Front desk responsibilities go far beyond simply checking guests in, and include everything from managing reservations to liaising with different teams throughout the hotel to coordinate exceptional service for guests.

Let’s take a closer look at what it means to provide an effective front office in a hotel, and what’s included on a comprehensive hotel front desk checklist. 

Role of a front office in a hotel

The exact role of a front office in a hotel may vary somewhat from one hotel to another, but the general front desk receptionist duties and responsibilities are largely the same despite how big or small your property may be.

That is, first and foremost, to welcome guests and check them into their rooms. This includes managing vehicle parking for the guest during their stay, and arranging for any special requests for their rooms. 

It’s also important for any receptionist to be able to assist with guest questions about the local area. This can include anything from suggestions for places to go for dinner, to the nearest supermarket and pharmacy, to directions and information about local events and attractions. 

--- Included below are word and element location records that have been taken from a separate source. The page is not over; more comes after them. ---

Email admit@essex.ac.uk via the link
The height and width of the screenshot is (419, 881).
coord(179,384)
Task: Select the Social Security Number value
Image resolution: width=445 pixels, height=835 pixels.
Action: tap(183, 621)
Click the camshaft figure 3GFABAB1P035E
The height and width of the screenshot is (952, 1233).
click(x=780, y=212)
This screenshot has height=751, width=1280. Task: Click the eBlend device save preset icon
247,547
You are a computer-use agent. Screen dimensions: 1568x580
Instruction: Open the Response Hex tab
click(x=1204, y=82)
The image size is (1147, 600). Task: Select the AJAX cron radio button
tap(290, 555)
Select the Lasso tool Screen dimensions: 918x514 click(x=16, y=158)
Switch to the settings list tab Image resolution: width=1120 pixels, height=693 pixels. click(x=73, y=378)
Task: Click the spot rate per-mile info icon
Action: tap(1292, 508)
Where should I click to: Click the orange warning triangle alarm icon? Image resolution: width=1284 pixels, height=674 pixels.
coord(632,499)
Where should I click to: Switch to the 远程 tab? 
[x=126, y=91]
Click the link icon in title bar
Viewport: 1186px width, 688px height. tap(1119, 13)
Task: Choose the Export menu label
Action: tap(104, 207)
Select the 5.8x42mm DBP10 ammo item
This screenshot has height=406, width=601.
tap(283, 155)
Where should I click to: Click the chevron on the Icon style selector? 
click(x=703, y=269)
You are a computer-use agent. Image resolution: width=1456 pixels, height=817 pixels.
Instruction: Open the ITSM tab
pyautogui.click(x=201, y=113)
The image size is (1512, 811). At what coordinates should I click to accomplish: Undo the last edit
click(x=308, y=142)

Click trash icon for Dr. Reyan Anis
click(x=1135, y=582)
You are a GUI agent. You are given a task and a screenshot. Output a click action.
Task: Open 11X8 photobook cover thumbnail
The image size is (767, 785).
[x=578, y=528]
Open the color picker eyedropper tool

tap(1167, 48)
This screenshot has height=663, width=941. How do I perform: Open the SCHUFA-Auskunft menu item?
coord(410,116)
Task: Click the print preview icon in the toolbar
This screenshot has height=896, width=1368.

Yet even when there isn’t a guest standing at the desk asking questions or checking in, there are countless hotel front desk duties that will keep any receptionist busy. 

This includes dealing with guest issues. For example, if a guest is having trouble with their TV or has reported that there’s a leak in the bathroom, the front desk must liaise with maintenance in order to fix the issues as soon as possible. Or, a guest might request a room change, which takes a lot of organisation to manage seamlessly. 

The front desk must also manage and prepare for upcoming bookings. They might have emails and requests from potential future guests who are asking about anything from availability to amenities, so it’s important to stay on top of these communications as efficiently and effectively as possible. 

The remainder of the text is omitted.